• Questions to answer
a) In the Andrew Gwynne interview, list every game named in the sentence that begins "The new games I love include".
b) Continue the Andrew Gwynne VIC-20 interview from its last sentence.

• Page extract
<<<<
An Interview with Andrew Gwynne MP, Shadow Minister for Public Health and VIC-20 lover!

Earlier this year when appearing on the news, it was noticed that Andrew Gwynne MP, Shadow Minister for Public Health had a VIC-20 on his desk. We reached out to Mr Gwynne, not to ask about his ideas for health policies, but to chin-wag about old Commodore computers!

Was the VIC-20 your first computer?

Yes, I got my VIC 20 in the early 1980s. Computers had just started to be introduced into schools and my dad, being a teacher, thought it was a great educational tool. I obviously had other ideas about games. In lockdown I bought a RetroGames TheVic20 and immediately fell back in love with it… but it wasn’t quite right, as I missed the tape deck and the expandability of the original. EBay is a wonderful thing. I now have a real VIC again, with a Penultimate + expansion, plus tape deck, 1541 disk drive and a new SD card reader. And I love it.


What were your favourite games at the time?

Some of my VIC old skool favourites include Jetpac, Perils of Willy, Metagalactic Llamas, Omega Race, Matrix and Jelly Monsters (which is a far better clone of Pac-Man than Atari’s VIC cartridge and probably why Commodore got sued for it!). I also have a soft spot for Clowns given how addictive that simple game is!

After the VIC, what other computers and consoles did you have?

I had an Atari 2600 games console at the same time as the VIC. Depending on my mood, and on the games I wanted to play, I’d swap between them. After the VIC I went straight to an Amiga 500 – a massive technological jump.

The fact you have a VIC-20 set up on your desk, makes it seem like you still play on it. Do you keep up with the Homebrew scene? If so what gems have you found?

I do still play on it. I’m (slowly) reacquainting myself with BASIC again and having some fun trying to create small programmes. Some of the Homebrew games for the VIC are mindblowingly good considering the limitations of this 4 decade old machine, even expanded to a massive 40k. The new games I love include Cheese and Onion, Get More Diamonds, Pentogarat, LaLa Prologue, Cheesy Trials, SuperMonza GP and PETSCII robots. For a brilliant shoot-em-Up it has to be Pulse. But the modern crop of games are just so good and a testament to the programmers pushing the VIC to the absolute limits.
>>>>
• Source data
<<<<
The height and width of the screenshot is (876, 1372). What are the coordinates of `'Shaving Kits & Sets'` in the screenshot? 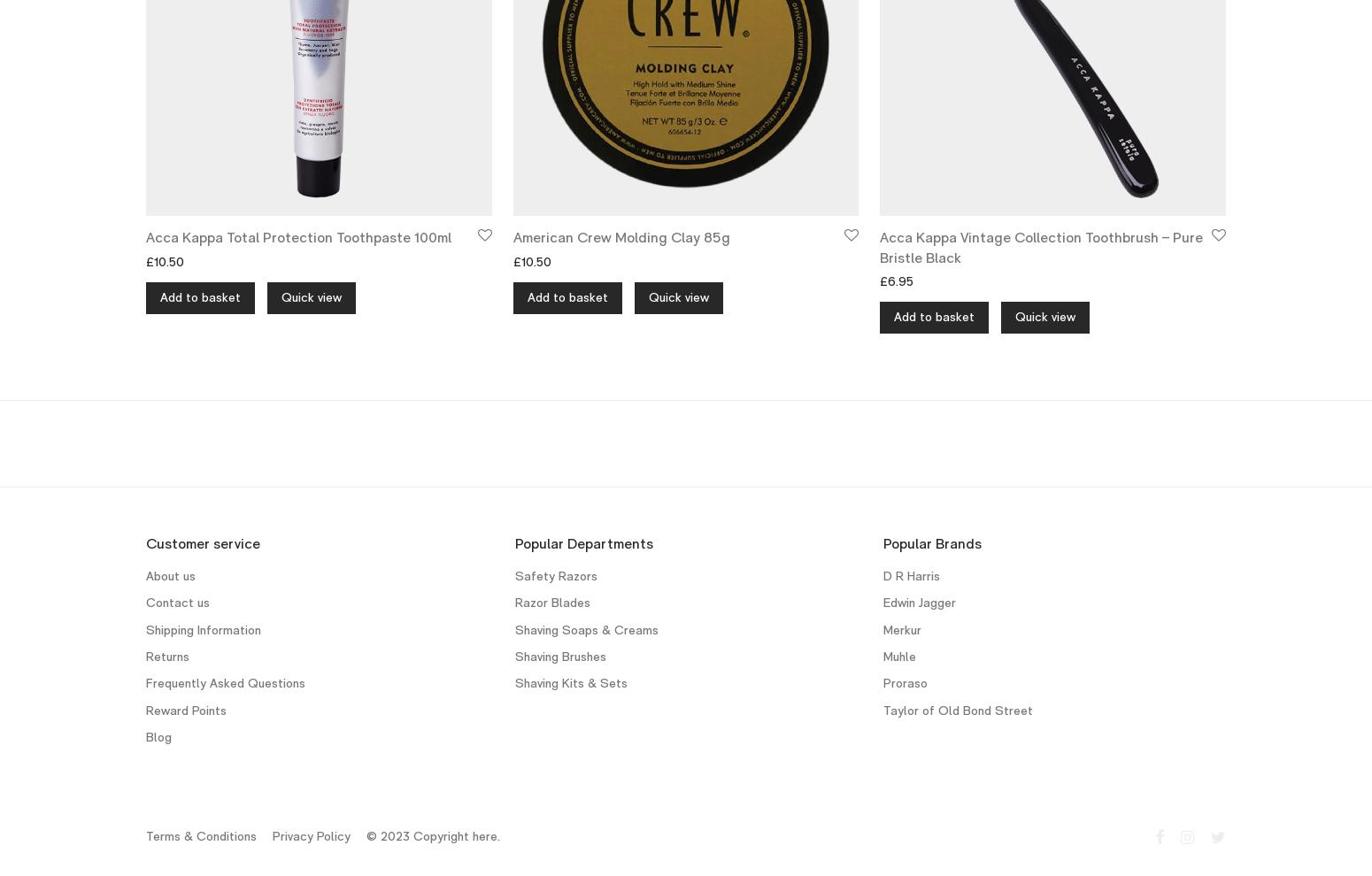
>>>>
<<<<
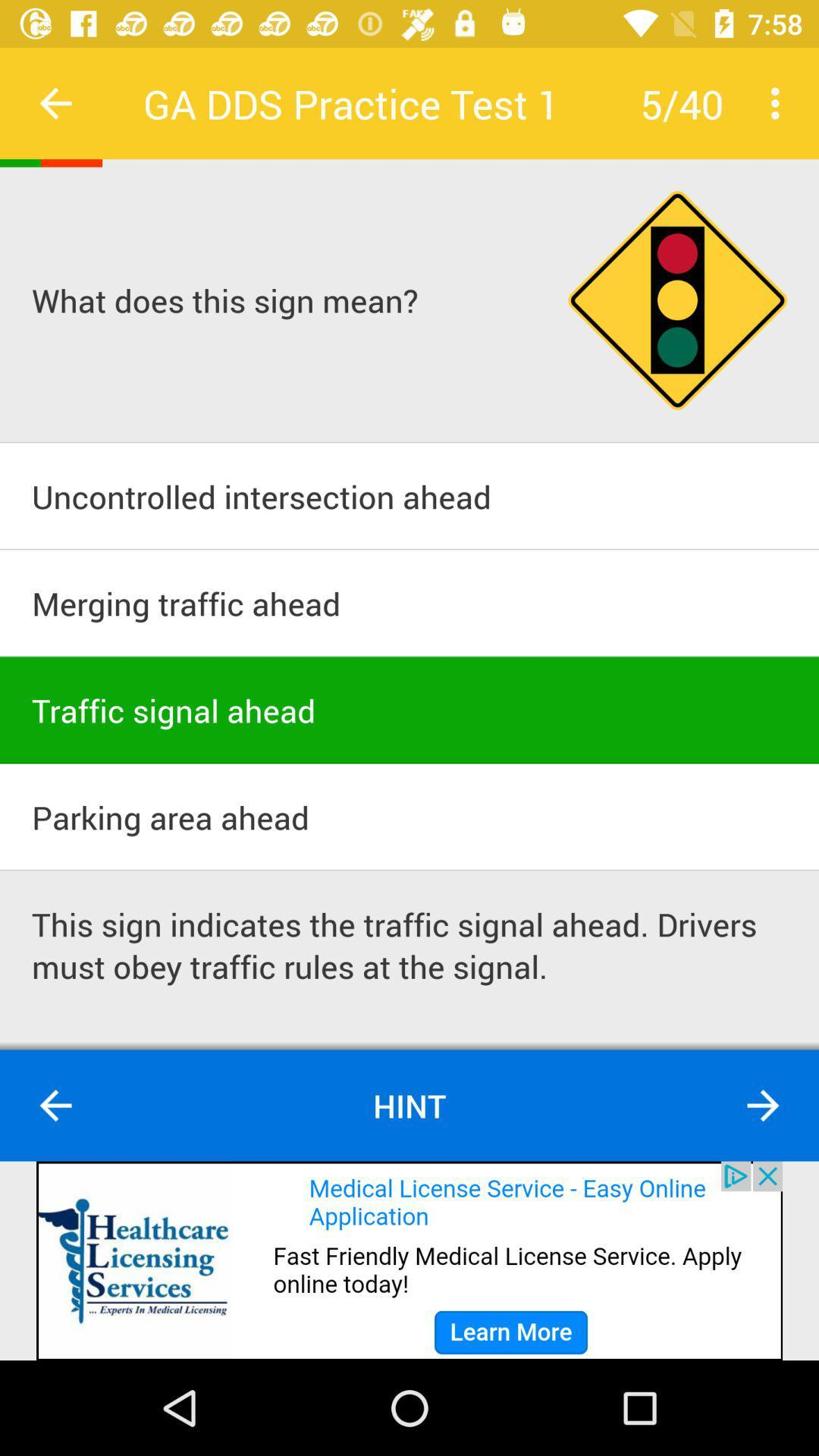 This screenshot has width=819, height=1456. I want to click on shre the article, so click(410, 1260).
>>>>
• Results for the exercise
a) Cheese and Onion, Get More Diamonds, Pentogarat, LaLa Prologue, Cheesy Trials, SuperMonza GP, PETSCII robots

b)
Cheese & Onion

What do you like about the older games compared to modern ones

The simplicity and the addictiveness of them. They’re fun. They’re simple. And they’re games you can happily return to 40 years later!

You also have a CDTV, which are becoming quite rare now. Was this a contemporary purchase or something you acquired much later

My CDTV was a contemporary purchase in 1993. For some reason Comet in Manchester had the Amiga CDTV package selling for £100 cheaper than a new A500 (which I already had) so I used some of my wages to buy it. I’d left it at my dad’s house for the past 27 years and forgot about it until we had to have a clear-out. It’s all still working and it’s great to be able to play all my Amiga games on it again.


What would your 5 desert island games be (any platform!)

  1. Rainbow Islands
  2. Sonic the Hedgehog
  3. Turrican II
  4. Doom
  5. Cheese and Onion

Would you push for getting BBC Micros back in to schools? ;)

Yes. Didn’t do us any harm… but on a serious point, having to work a computer without any Graphical User Interface means you have to learn even the most rudimentary computer programming. And that can be no bad thing!